===== SOURCE RECORDS
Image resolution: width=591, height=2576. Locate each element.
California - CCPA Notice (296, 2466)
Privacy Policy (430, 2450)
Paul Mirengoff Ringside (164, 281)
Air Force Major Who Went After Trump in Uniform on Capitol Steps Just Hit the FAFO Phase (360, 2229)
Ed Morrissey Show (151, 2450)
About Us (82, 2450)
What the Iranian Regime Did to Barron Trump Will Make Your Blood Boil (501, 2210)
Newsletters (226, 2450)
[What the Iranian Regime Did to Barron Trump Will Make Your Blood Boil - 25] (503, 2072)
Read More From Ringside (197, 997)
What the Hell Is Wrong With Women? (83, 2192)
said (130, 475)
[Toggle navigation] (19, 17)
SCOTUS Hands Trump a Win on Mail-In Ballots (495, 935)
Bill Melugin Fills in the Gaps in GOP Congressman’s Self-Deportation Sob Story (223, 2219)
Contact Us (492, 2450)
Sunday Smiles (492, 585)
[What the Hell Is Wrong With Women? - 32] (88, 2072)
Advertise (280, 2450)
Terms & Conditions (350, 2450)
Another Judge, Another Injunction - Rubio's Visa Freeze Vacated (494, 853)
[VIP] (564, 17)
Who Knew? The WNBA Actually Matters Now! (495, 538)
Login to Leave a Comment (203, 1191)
==========
*WHAT IS EXPECTED*. Your answer must be every line from the entries that contains the string "Wrong", copied as it stands.

*SOLUTION TO THIS TASK*.
What the Hell Is Wrong With Women? (83, 2192)
[What the Hell Is Wrong With Women? - 32] (88, 2072)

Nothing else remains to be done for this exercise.